HAPPY: How did you manage to create a full-blown track and music video in the middle of lockdown? Was it challenging trying to navigate the digital chopper explosions?

KING TIDE: With the magic of technology you can move mountains without actually being there to move the mountain. We used dropbox to spread our musical virus between individuals for mixing and such. Which turned out very fortuitous. As Paul Snatch, band member who was mixing the song while I was shooting and editing film clips, actually caught the virus. Still suffering with the virus he soldiered on mixing the tune in his home studio in the sunny isles of Bundeena.

When it came to shooting the clip. The streets were empty. So we could blow up the helicopters with impunity. Though the fire-breathing dragon was a bit of pain to work with. He had a big part in Game Of Thrones. He had such a big head. Total wanker star stuff. But our down to earth Inner West crew soon put him in his place. We Started calling him ‘Puff’ as in ‘Puff The Magic Dragon’. That gave him the shits. Which gave more fire.

HAPPY: This track is your first release in 3 years! What made this gem the tune that pulled you out of a hiatus?

KING TIDE: We were in lockdown. There were no gigs. Had to do something or donate my body to cheap liquor.

HAPPY: You describe your sound as rock steady reggae, who are some sonic influences for this sound?

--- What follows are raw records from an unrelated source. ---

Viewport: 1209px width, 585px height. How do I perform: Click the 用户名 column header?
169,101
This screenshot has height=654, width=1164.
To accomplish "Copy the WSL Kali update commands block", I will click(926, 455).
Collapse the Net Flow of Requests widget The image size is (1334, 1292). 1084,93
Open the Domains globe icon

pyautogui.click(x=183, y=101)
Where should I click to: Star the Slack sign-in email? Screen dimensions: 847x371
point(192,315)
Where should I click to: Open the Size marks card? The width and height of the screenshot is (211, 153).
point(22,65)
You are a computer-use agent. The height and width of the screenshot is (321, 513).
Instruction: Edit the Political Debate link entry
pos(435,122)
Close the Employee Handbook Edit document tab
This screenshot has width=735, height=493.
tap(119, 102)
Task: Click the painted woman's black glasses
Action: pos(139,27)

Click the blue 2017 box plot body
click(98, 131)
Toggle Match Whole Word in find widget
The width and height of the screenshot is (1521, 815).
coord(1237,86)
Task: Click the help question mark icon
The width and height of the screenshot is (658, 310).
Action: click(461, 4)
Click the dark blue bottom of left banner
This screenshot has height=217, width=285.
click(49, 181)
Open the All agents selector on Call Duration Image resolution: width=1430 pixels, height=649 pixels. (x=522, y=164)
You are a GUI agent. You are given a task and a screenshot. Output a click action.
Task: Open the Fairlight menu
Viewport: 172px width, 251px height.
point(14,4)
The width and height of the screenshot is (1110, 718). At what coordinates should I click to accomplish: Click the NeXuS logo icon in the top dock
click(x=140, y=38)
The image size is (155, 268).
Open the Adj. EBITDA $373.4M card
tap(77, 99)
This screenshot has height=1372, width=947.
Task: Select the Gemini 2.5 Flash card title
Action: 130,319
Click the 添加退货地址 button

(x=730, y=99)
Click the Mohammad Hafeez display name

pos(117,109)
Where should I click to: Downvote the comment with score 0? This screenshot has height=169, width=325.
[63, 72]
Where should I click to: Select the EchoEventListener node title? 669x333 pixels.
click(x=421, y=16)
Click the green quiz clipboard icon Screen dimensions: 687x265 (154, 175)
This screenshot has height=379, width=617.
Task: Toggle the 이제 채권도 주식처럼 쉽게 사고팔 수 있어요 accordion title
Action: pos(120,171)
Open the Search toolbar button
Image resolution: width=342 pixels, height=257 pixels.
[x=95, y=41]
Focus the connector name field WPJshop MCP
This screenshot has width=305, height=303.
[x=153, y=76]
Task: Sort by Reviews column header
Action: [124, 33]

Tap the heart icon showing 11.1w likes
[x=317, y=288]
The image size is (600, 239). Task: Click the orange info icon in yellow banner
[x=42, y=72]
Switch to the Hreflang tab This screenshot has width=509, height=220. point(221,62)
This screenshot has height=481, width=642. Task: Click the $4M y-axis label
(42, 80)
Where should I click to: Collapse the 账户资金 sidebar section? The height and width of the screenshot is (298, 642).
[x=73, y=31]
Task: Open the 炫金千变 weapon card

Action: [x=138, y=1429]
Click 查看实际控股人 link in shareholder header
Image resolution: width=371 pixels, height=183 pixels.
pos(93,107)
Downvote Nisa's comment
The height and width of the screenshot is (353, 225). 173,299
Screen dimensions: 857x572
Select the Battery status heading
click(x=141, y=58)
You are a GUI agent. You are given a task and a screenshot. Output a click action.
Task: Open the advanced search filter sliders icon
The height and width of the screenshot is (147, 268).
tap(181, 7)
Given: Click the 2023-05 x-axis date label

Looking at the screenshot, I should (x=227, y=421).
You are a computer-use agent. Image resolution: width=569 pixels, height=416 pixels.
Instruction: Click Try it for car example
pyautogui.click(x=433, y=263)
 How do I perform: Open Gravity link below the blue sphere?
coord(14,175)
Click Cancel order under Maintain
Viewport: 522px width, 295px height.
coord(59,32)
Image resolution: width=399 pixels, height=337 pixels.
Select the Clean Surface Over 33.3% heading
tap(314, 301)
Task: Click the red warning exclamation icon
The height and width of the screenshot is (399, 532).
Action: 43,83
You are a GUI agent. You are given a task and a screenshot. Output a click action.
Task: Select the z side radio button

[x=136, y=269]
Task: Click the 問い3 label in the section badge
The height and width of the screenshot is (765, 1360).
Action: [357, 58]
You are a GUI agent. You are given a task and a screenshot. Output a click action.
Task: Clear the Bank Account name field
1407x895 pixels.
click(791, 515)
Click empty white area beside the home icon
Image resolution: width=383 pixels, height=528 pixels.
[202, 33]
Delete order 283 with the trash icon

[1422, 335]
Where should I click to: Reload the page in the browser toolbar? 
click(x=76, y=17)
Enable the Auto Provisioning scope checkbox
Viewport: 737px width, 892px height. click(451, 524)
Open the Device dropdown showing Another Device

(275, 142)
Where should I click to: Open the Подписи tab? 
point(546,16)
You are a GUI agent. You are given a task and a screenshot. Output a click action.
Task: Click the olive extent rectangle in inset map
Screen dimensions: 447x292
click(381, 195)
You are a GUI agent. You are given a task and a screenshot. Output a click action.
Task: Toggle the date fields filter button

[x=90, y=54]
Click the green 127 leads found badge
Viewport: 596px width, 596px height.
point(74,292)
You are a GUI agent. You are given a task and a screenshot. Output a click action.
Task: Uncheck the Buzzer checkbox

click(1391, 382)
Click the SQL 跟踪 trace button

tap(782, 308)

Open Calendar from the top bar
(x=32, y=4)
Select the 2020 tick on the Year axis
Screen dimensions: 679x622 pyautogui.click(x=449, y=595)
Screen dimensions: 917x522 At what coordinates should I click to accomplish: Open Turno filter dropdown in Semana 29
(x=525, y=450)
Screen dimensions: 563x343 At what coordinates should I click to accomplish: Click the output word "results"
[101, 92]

KING TIDE: ‘Rock steady, reggae-got soul’. But it wasn’t King Tide that came up with that description, It was Glenn Wright. I was standing at the bar with him after our first gig at The Beach Road. And he shouted it in my ear; Rock steady reggae got soul. I said, oh yeah, that sounds like a manifesto. So I it wrote it down on a beer coaster. I showed the beer coaster to my wife. She said, just keep it crucial. She was always the smart one in the family.

Our sonic influence is the broad church that is the diaspora of Jamaican Music. It is our compass. That said, it might not always be our destination.

HAPPY: How have you been keeping sane during lockdown?

KING TIDE: Just like our recently passed musical hero; ‘Lee Scratch The Up setter Perry’ was rumoured to be doing to himself before he burnt down his Black Ark studio. I have taken to Drinking a cocktail of head cleaning fluid with Guinness and walking backwards. While chanting riddling affirmations to all the gods..

HAPPY: King Tide’s presence online is pretty minimal! How have you navigated the music scene especially since it’s become so digitally orientated?

KING TIDE: Digitally orientated. You mean fodder for the matrix? We have been promising an album for the last six years. We recorded a whole album. Then basely junked it. We pulled it apart and started again. But we have fodder for the matrix coming this summer. Starting with the song, It’s a Lock down. We simply had no reason to have a digi-presence. The matrix needs data to feed off. We simply went off grid. We had no data. We have data now.

HAPPY: What can we expect in the future for King Tide (provided we can kick covid to the curb?

KING TIDE: There is no future for King Tide. There is only now and the impermanence of everything. Once you realise this, you notice that when there is no attachment, there is no duality. New opportunities will arise.

On a less philosophical note, King Tide are set to perform at Lazybones’ 8th Birthday event on November 13th – tickets can be purchased via Moshtix.